Citation: Monthly Weather Review 150, 11; 10.1175/MWR-D-21-0264.1

The processes triggering convective system B in eastern Guangzhou were analyzed. The moderate southeasterlies with a moist layer/tongue arrived at 23.45°N approximately 1 h before CI (Figs. 7e and 8f). Then, the added moisture and high-θe air resulted in high CAPE in a deep layer from the surface to 1000 m AGL (Figs. 7f, 8g, and 9f). In addition, the cold pool induced by system A extended southeastward to 23.42°N, immediately north of the moist tongue. Strong convergence (14 × 10−4 s−1) and its associated upward motion (∼2 m s−1) were produced above 300 m AGL under the collision between the northerly outflows of the cold pool and the southeasterly moist tongue (Fig. 9g). The upward motions were thought to easily overcome the low CIN of ∼2 J kg−1 to initiate system B. In the following hours, the outflows of the developing cold pool were strong due to the convective feedback from system B and continued to collide with the southeasterly moist tongue so that strong convergence and its associated rising motion were sustained in high-CAPE air for convective growth of system B (Figs. 7g–i, 8h–j, and 9h–j).
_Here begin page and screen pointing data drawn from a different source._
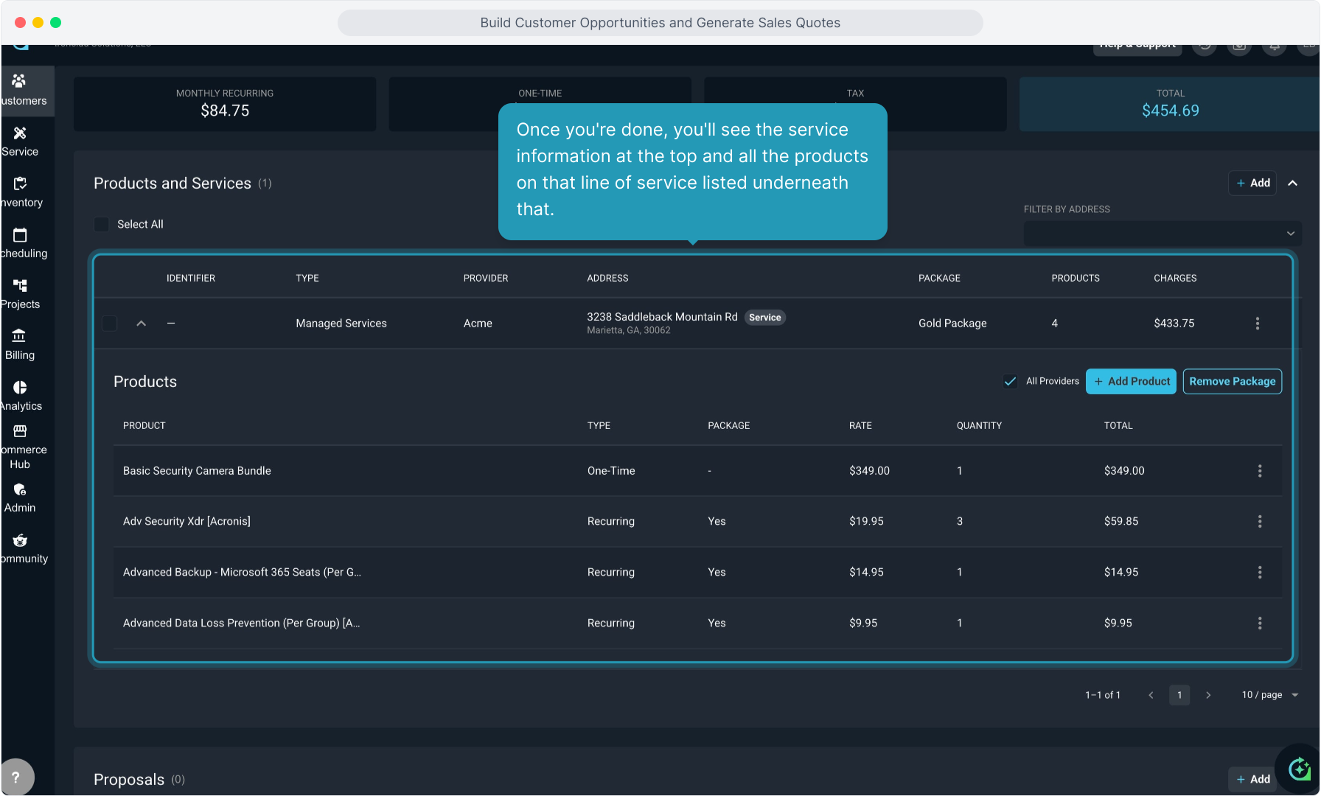Open the Customers sidebar section
The image size is (1321, 796).
click(21, 90)
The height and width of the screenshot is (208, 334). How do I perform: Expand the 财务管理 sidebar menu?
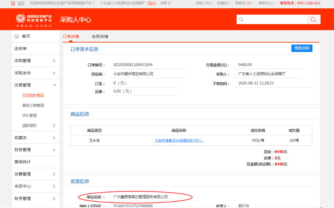pos(54,150)
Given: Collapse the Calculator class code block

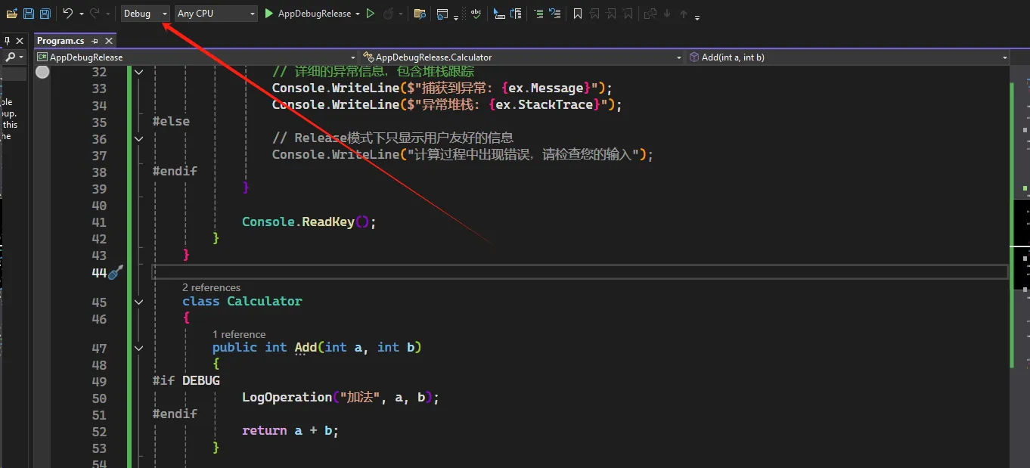Looking at the screenshot, I should (138, 302).
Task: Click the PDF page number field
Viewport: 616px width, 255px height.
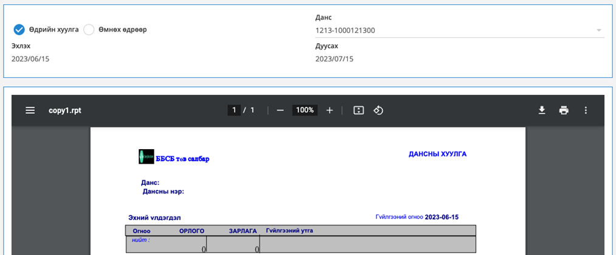Action: pos(234,110)
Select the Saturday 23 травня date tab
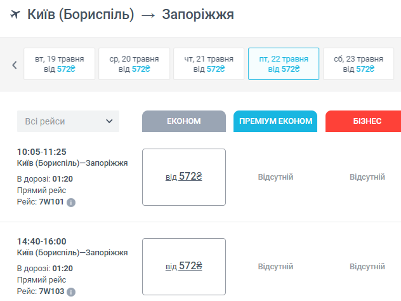Screen dimensions: 401x301 [358, 64]
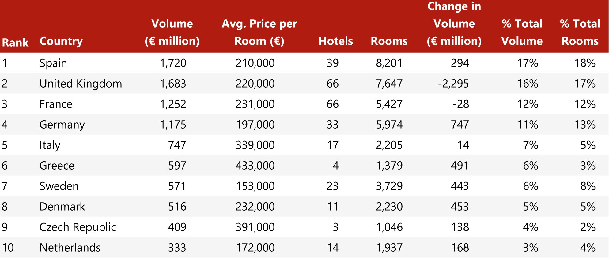Select the Denmark country cell
609x258 pixels.
click(x=62, y=207)
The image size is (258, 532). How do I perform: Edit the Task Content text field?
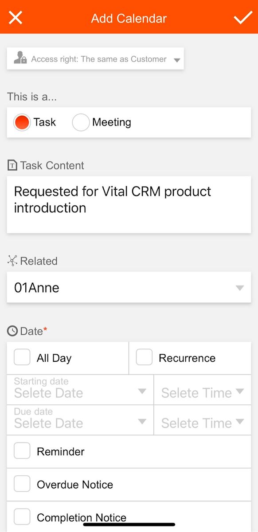tap(129, 204)
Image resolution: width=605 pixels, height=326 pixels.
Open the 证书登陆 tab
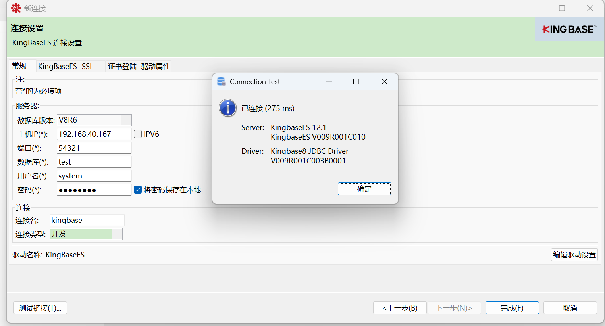[121, 66]
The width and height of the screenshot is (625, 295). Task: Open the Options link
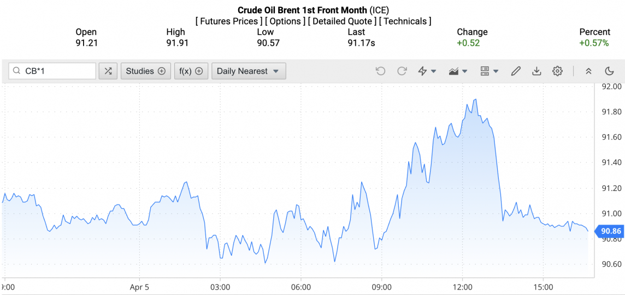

Based on the time series plot (Fig. 10b), the cold pool and its outflows from system A arrived at site B prior to the initiation of system B, as the thermal buoyancy was negative and the northerly wind was enhanced at 0200 LST. Convergence strengthened to 6 × 10−4 s−1 due to northerly cold outflows colliding with the southeasterlies prior to the initiation of system B (Fig. 9g). Therefore, the cold outflows from system A were essential for initiating system B by colliding with the southeasterly moist tongue, which was also noted by previous studies of the same case (e.g., Huang et al. 2019a; Yin et al. 2020; Wu et al. 2021). Similar processes are sustained in storm C, which was triggered by quasi-stationary cold outflows converging with the southeasterly moist tongue. These sustaining processes thus explain the formation of the long-lived convective systems (from A, B, to C) and associated localized heavy rainfall. The role of the cold pool in CI and convection organization has also been seen in other events over South China (e.g., Wang et al. 2014; Wu and Luo 2016; Du et al. 2020b). In this event, the cold pool is shown to interact strongly with a mesoscale moist tongue to sustain back-building convective cells, leading to long-lasting convective systems.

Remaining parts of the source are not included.